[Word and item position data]
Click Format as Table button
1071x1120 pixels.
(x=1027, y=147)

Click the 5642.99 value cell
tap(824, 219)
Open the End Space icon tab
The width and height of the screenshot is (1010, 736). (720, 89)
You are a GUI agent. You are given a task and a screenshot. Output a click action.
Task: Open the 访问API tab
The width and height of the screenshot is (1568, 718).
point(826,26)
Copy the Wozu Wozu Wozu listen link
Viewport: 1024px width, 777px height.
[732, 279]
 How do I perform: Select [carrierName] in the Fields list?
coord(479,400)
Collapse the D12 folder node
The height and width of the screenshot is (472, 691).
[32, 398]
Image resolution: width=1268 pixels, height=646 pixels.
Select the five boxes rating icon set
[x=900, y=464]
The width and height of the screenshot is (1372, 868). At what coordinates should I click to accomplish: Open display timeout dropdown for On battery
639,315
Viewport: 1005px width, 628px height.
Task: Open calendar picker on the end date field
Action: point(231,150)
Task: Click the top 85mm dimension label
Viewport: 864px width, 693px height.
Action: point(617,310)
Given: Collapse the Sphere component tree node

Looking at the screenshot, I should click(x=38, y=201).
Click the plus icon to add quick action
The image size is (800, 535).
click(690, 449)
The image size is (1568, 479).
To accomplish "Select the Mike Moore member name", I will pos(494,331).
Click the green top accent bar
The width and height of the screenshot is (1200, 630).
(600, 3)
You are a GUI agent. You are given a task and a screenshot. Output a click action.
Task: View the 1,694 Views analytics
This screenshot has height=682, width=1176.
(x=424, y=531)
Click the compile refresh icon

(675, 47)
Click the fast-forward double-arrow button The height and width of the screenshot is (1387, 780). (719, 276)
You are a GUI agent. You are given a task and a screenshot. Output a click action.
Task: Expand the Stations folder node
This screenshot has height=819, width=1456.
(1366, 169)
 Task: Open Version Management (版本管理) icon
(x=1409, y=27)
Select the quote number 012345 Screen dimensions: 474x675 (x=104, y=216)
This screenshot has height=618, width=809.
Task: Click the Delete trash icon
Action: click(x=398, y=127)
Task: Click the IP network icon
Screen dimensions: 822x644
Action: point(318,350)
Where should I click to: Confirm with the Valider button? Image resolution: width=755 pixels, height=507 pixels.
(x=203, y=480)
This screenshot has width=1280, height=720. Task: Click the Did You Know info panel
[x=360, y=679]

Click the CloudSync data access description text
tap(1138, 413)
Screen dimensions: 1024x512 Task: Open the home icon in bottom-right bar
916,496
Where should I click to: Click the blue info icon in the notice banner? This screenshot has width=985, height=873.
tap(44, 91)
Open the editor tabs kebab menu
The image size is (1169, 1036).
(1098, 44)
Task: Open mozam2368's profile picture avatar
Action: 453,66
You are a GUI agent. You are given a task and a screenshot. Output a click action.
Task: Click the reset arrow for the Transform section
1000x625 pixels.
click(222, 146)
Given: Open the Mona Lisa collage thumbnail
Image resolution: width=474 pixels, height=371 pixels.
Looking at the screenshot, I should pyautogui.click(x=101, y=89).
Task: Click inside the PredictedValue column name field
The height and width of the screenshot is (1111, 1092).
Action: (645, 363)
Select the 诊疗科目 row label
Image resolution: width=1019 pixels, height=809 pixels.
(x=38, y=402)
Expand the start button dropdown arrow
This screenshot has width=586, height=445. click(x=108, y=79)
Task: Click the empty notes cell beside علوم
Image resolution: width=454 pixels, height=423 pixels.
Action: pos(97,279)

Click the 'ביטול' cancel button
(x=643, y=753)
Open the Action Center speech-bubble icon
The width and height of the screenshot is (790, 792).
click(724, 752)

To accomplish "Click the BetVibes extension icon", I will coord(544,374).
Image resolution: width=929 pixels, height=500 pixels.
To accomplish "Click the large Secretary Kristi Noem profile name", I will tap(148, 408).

◆ Written problem: Reproduce every line of the listing above verbatim, from start to finish.

◆ Exercise answer:
Click Format as Table button
1071x1120 pixels.
(x=1027, y=147)

Click the 5642.99 value cell
tap(824, 219)
Open the End Space icon tab
The width and height of the screenshot is (1010, 736). (720, 89)
You are a GUI agent. You are given a task and a screenshot. Output a click action.
Task: Open the 访问API tab
The width and height of the screenshot is (1568, 718).
point(826,26)
Copy the Wozu Wozu Wozu listen link
Viewport: 1024px width, 777px height.
[732, 279]
 How do I perform: Select [carrierName] in the Fields list?
coord(479,400)
Collapse the D12 folder node
The height and width of the screenshot is (472, 691).
[32, 398]
Image resolution: width=1268 pixels, height=646 pixels.
Select the five boxes rating icon set
[x=900, y=464]
The width and height of the screenshot is (1372, 868). At what coordinates should I click to accomplish: Open display timeout dropdown for On battery
639,315
Viewport: 1005px width, 628px height.
Task: Open calendar picker on the end date field
Action: point(231,150)
Task: Click the top 85mm dimension label
Viewport: 864px width, 693px height.
Action: point(617,310)
Given: Collapse the Sphere component tree node

Looking at the screenshot, I should click(x=38, y=201).
Click the plus icon to add quick action
The image size is (800, 535).
click(690, 449)
The image size is (1568, 479).
To accomplish "Select the Mike Moore member name", I will pos(494,331).
Click the green top accent bar
The width and height of the screenshot is (1200, 630).
(600, 3)
You are a GUI agent. You are given a task and a screenshot. Output a click action.
Task: View the 1,694 Views analytics
This screenshot has height=682, width=1176.
(x=424, y=531)
Click the compile refresh icon

(675, 47)
Click the fast-forward double-arrow button The height and width of the screenshot is (1387, 780). (719, 276)
You are a GUI agent. You are given a task and a screenshot. Output a click action.
Task: Expand the Stations folder node
This screenshot has height=819, width=1456.
(1366, 169)
 Task: Open Version Management (版本管理) icon
(x=1409, y=27)
Select the quote number 012345 Screen dimensions: 474x675 (x=104, y=216)
This screenshot has height=618, width=809.
Task: Click the Delete trash icon
Action: click(x=398, y=127)
Task: Click the IP network icon
Screen dimensions: 822x644
Action: point(318,350)
Where should I click to: Confirm with the Valider button? Image resolution: width=755 pixels, height=507 pixels.
(x=203, y=480)
This screenshot has width=1280, height=720. Task: Click the Did You Know info panel
[x=360, y=679]

Click the CloudSync data access description text
tap(1138, 413)
Screen dimensions: 1024x512 Task: Open the home icon in bottom-right bar
916,496
Where should I click to: Click the blue info icon in the notice banner? This screenshot has width=985, height=873.
tap(44, 91)
Open the editor tabs kebab menu
The image size is (1169, 1036).
(1098, 44)
Task: Open mozam2368's profile picture avatar
Action: 453,66
You are a GUI agent. You are given a task and a screenshot. Output a click action.
Task: Click the reset arrow for the Transform section
1000x625 pixels.
click(222, 146)
Given: Open the Mona Lisa collage thumbnail
Image resolution: width=474 pixels, height=371 pixels.
Looking at the screenshot, I should pyautogui.click(x=101, y=89).
Task: Click inside the PredictedValue column name field
The height and width of the screenshot is (1111, 1092).
Action: (645, 363)
Select the 诊疗科目 row label
Image resolution: width=1019 pixels, height=809 pixels.
(x=38, y=402)
Expand the start button dropdown arrow
This screenshot has width=586, height=445. click(x=108, y=79)
Task: Click the empty notes cell beside علوم
Image resolution: width=454 pixels, height=423 pixels.
Action: pos(97,279)

Click the 'ביטול' cancel button
(x=643, y=753)
Open the Action Center speech-bubble icon
The width and height of the screenshot is (790, 792).
click(724, 752)

To accomplish "Click the BetVibes extension icon", I will coord(544,374).
Image resolution: width=929 pixels, height=500 pixels.
To accomplish "Click the large Secretary Kristi Noem profile name", I will tap(148, 408).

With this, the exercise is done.